• [Your goal]:
Pick out every line in the records below that contains the word "resolution", and copy each one in full.

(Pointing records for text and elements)
━━━━━━━━━━

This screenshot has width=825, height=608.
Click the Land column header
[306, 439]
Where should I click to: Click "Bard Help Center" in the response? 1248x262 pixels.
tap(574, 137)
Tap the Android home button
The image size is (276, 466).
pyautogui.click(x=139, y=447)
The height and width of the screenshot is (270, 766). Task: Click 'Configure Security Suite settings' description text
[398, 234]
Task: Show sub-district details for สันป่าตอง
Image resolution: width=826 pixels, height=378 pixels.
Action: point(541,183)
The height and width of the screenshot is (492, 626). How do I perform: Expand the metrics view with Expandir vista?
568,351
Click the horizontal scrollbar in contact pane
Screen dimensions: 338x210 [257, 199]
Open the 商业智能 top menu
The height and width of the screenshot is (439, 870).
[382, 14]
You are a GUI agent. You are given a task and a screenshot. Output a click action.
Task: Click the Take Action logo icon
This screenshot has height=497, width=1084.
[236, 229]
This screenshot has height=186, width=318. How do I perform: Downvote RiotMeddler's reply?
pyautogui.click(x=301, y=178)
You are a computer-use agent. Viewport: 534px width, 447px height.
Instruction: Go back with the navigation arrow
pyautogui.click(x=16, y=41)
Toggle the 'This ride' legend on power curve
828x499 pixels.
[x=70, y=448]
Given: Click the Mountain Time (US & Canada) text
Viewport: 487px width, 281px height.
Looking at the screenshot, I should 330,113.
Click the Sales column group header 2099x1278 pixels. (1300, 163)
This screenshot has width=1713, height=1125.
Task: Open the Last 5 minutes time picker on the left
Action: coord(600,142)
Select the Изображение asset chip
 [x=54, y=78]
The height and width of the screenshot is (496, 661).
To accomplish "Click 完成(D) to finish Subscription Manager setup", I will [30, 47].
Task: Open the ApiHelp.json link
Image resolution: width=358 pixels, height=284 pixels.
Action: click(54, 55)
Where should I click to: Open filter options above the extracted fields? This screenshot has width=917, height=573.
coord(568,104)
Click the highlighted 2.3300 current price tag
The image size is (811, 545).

━━━━━━━━━━

• [Result of the task]:
Image resolution: width=826 pixels, height=378 pixels.
Image resolution: width=358 pixels, height=284 pixels.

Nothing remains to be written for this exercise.